* Document and screenshot pointing entries
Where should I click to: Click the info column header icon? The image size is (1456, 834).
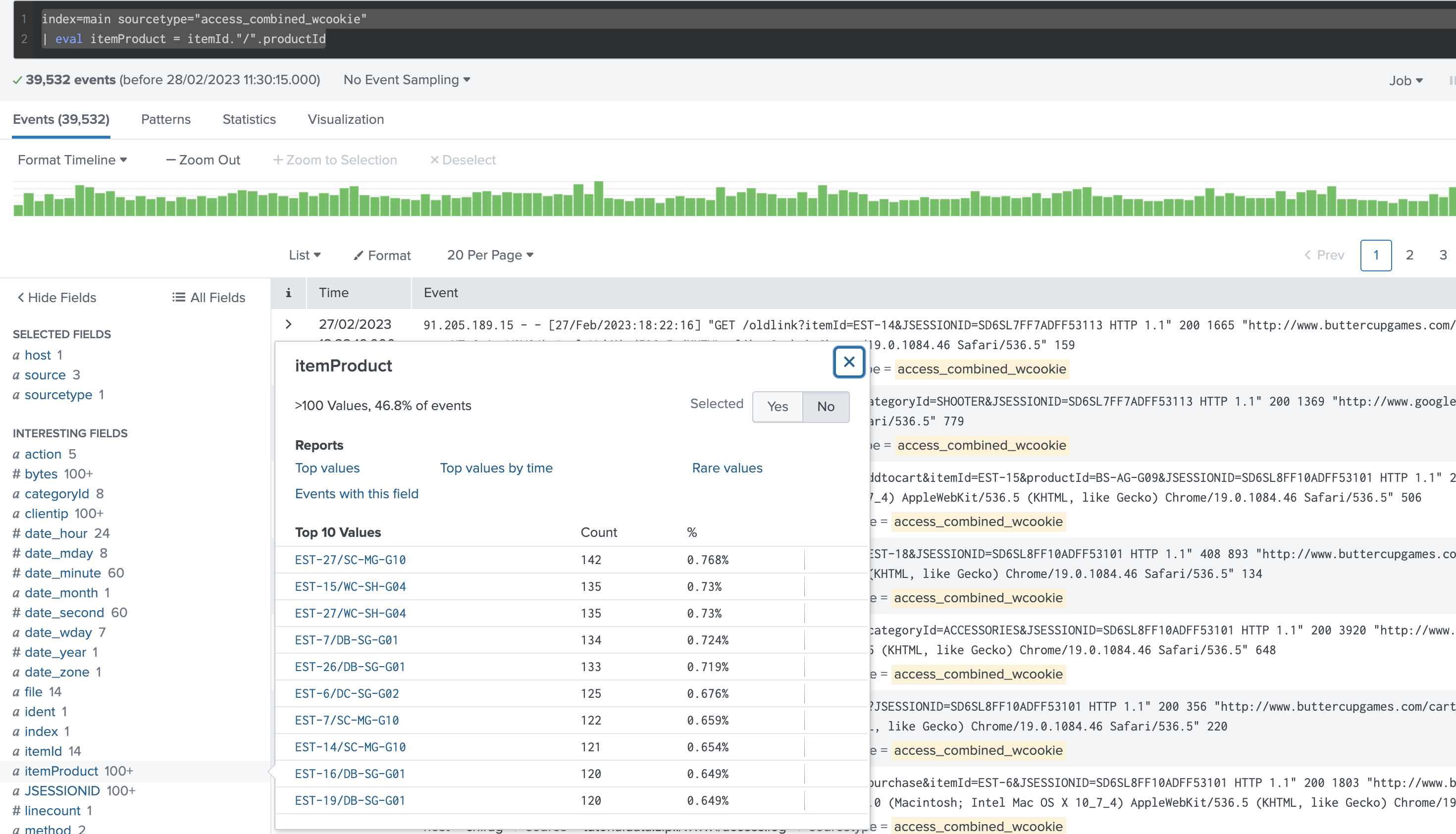(289, 292)
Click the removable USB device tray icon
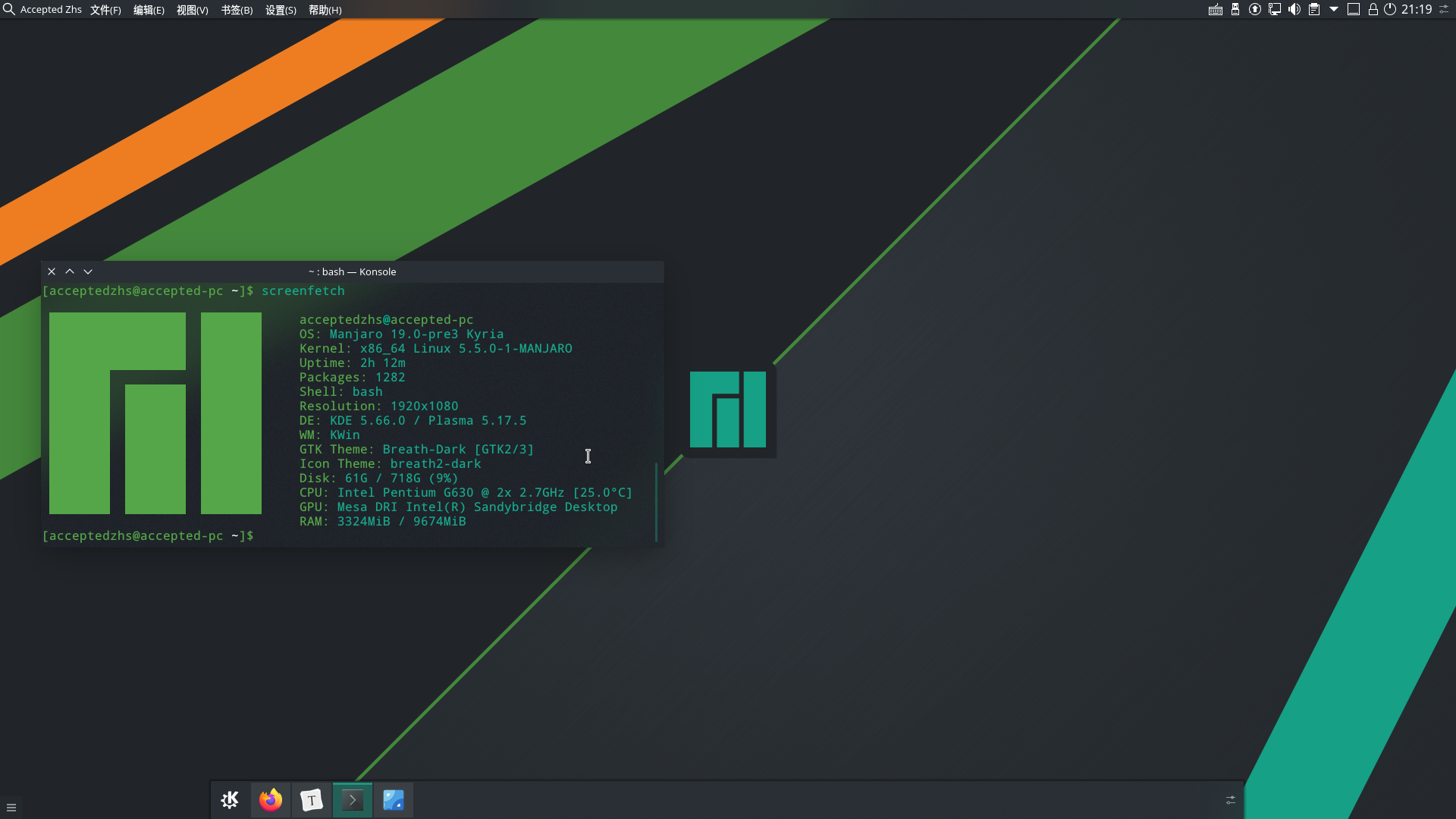This screenshot has height=819, width=1456. pyautogui.click(x=1235, y=10)
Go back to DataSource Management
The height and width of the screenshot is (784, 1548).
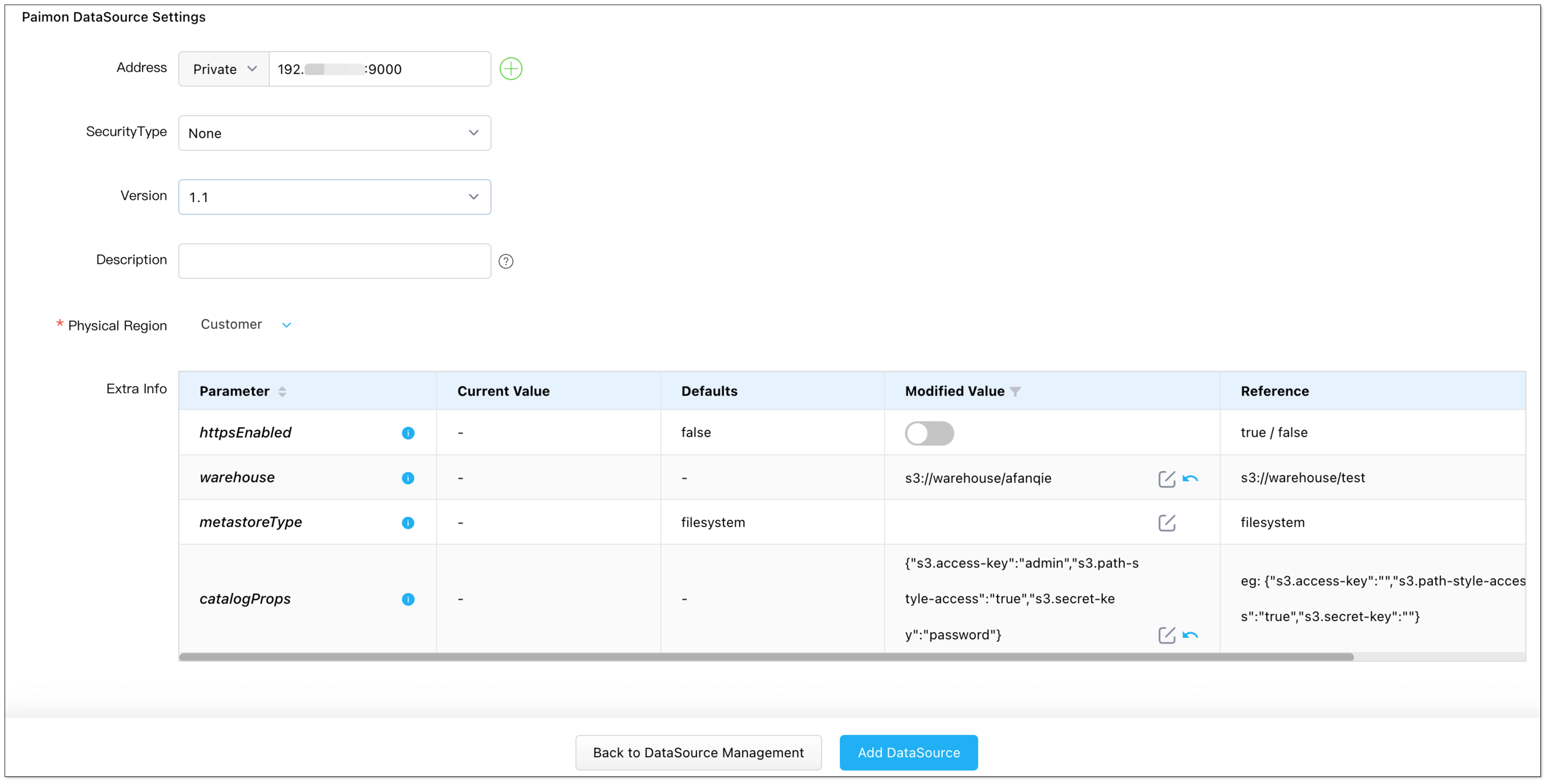(x=698, y=752)
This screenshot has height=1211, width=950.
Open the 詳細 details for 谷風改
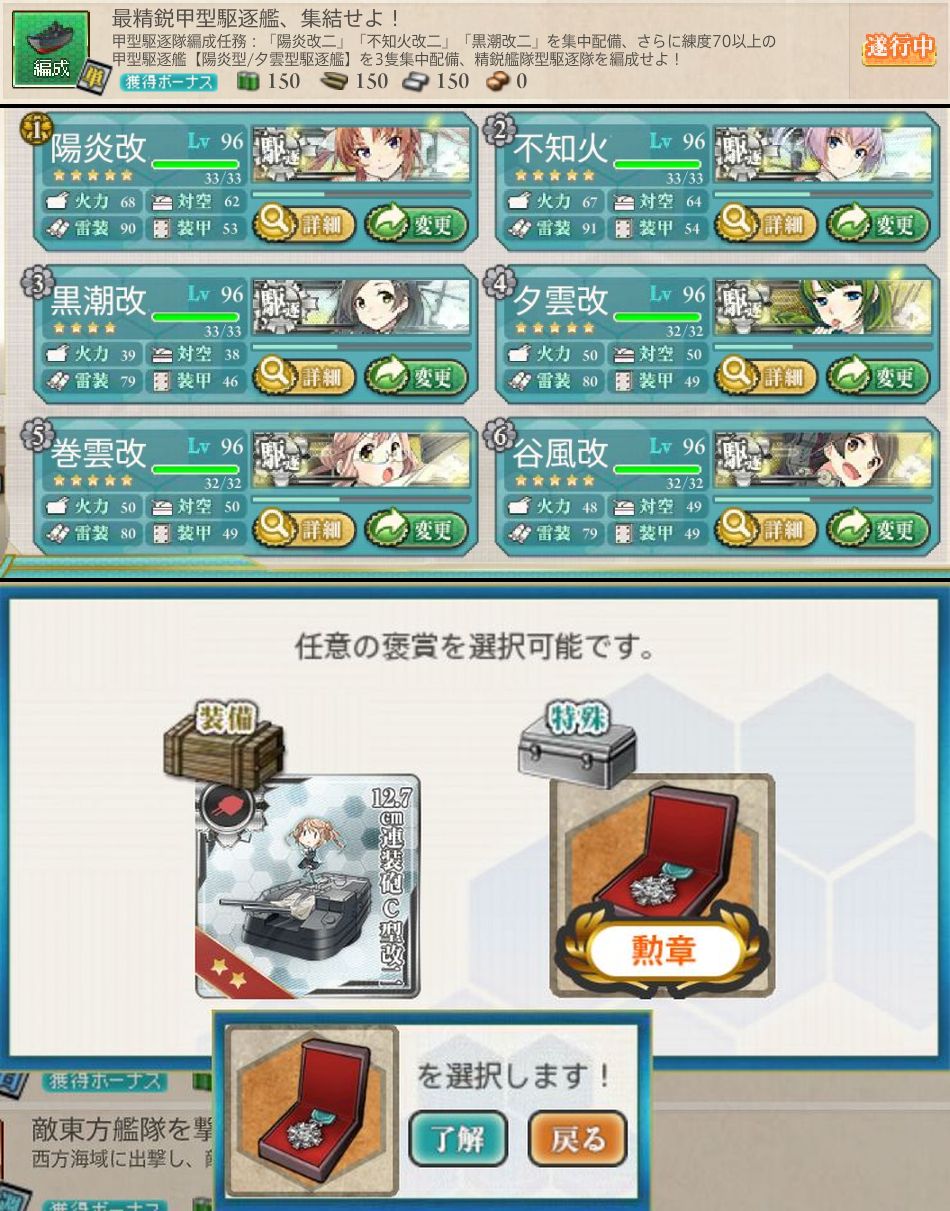tap(766, 529)
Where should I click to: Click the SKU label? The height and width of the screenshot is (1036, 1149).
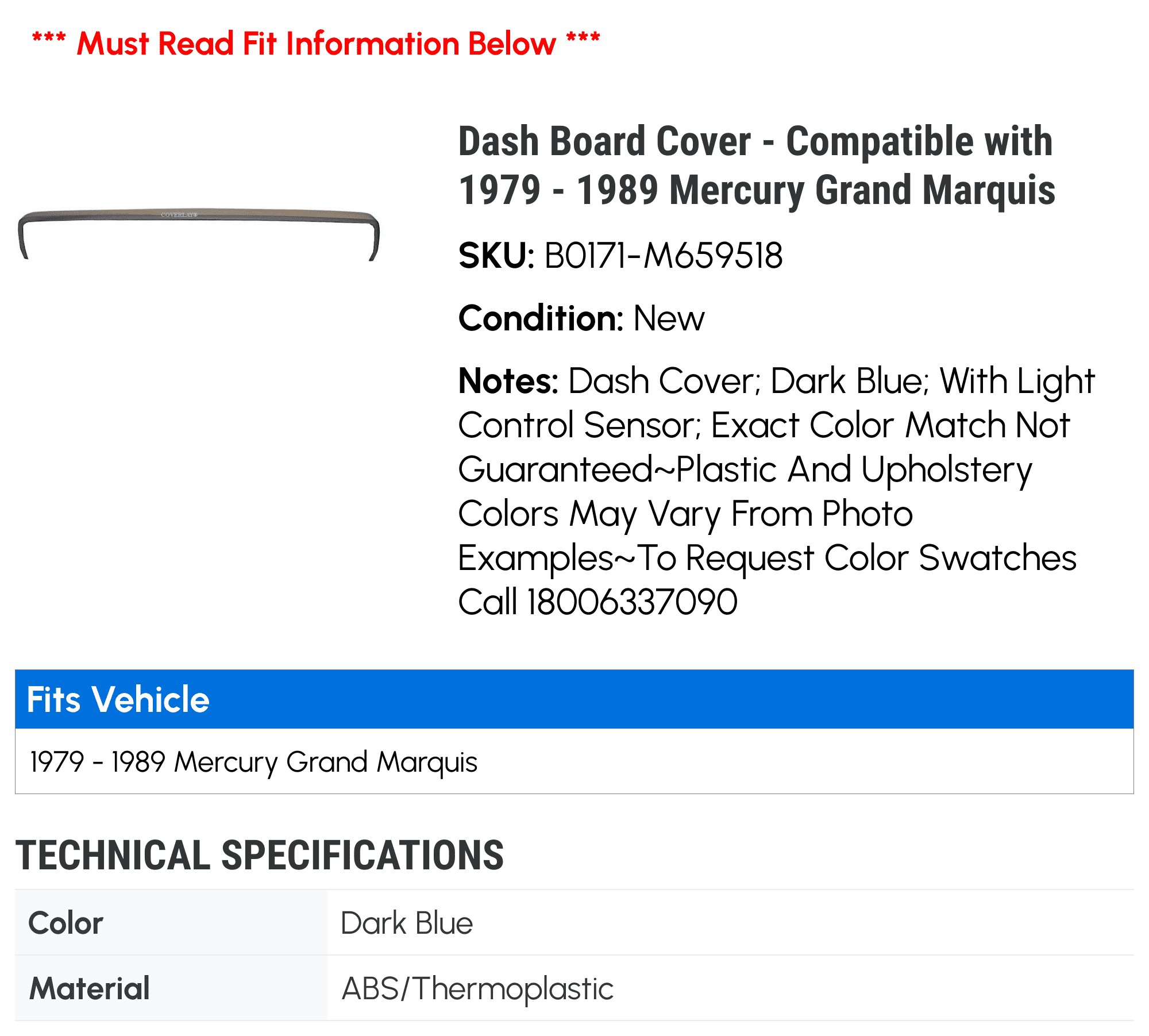497,256
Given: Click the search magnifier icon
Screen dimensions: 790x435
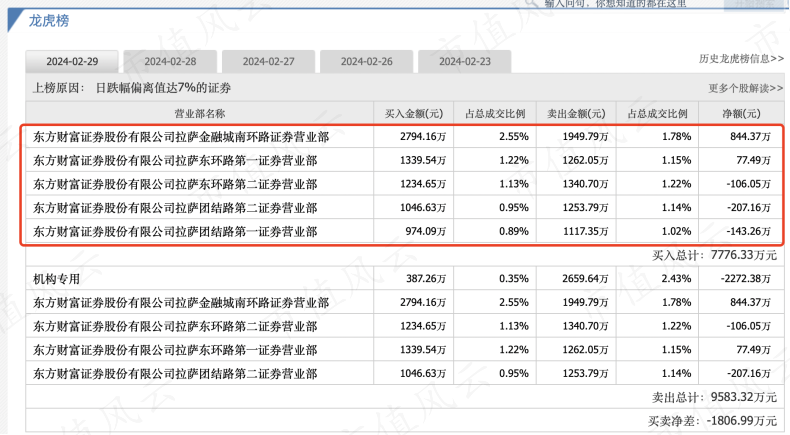Looking at the screenshot, I should pyautogui.click(x=531, y=3).
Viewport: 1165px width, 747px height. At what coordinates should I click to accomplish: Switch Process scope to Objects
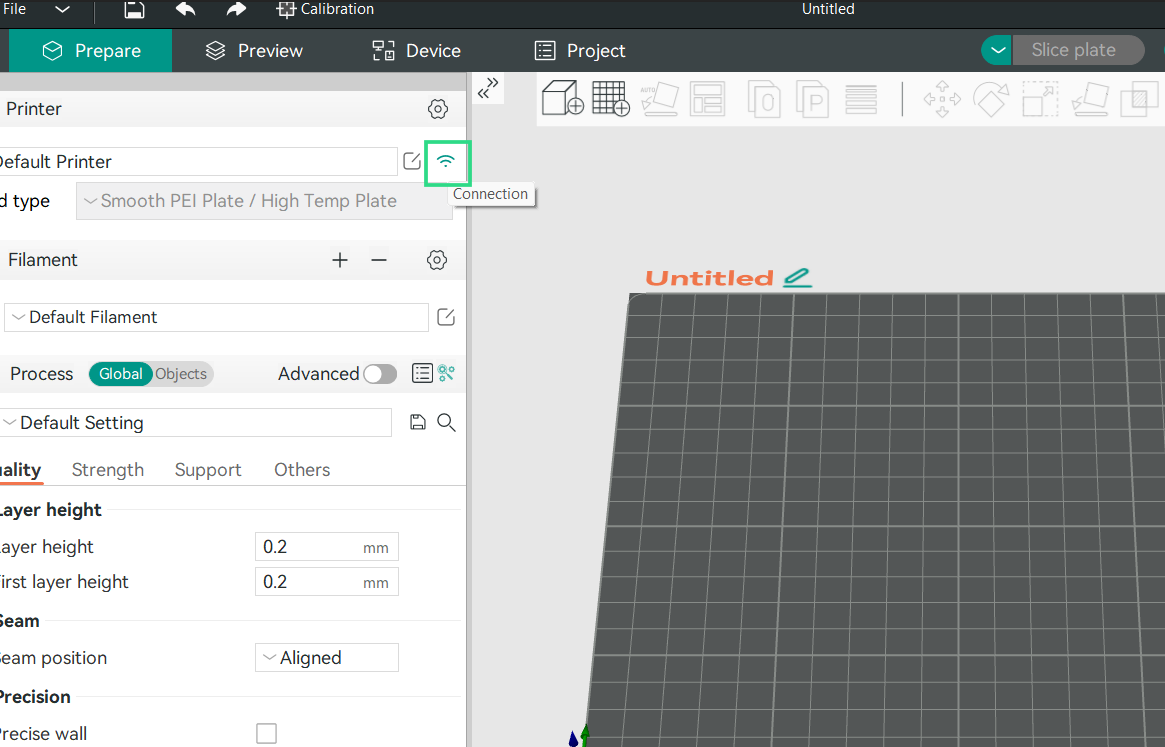pyautogui.click(x=181, y=374)
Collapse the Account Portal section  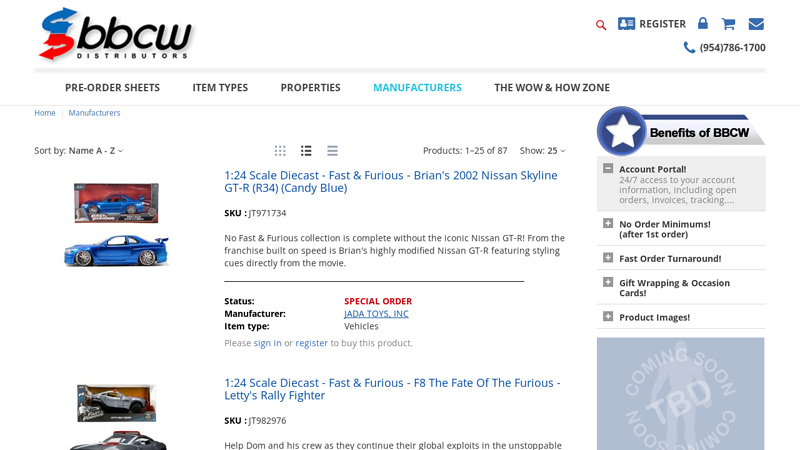click(x=608, y=169)
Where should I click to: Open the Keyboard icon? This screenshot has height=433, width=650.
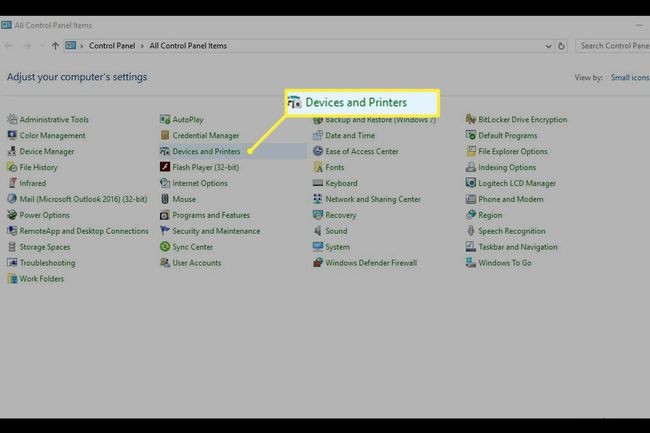click(x=318, y=183)
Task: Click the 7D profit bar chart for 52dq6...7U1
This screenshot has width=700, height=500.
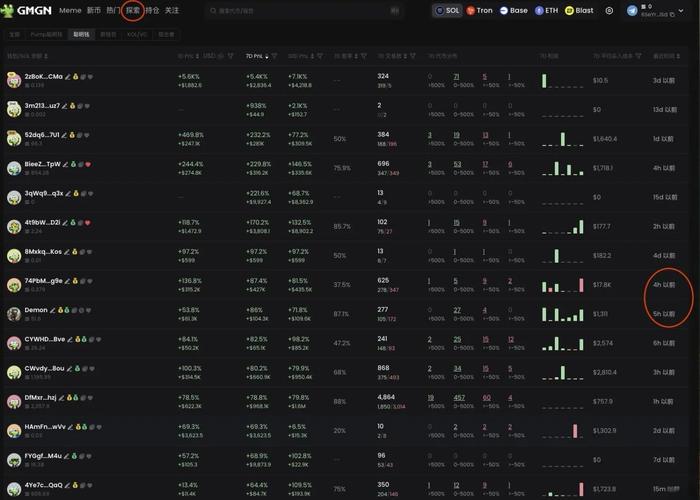Action: point(563,139)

* What to produce
Return every line unchanged from the start of the items through the line that contains "tap(766, 529)", both included. Leave the pictures out of your answer.

* Reply to the exercise
Where should I click to: Click the info column header icon? The image size is (1456, 834).
(289, 292)
Click the removable USB device tray icon
This screenshot has height=819, width=1456. pyautogui.click(x=1235, y=10)
Go back to DataSource Management
The height and width of the screenshot is (784, 1548).
(x=698, y=752)
This screenshot has height=1211, width=950.
Open the 詳細 details for 谷風改
tap(766, 529)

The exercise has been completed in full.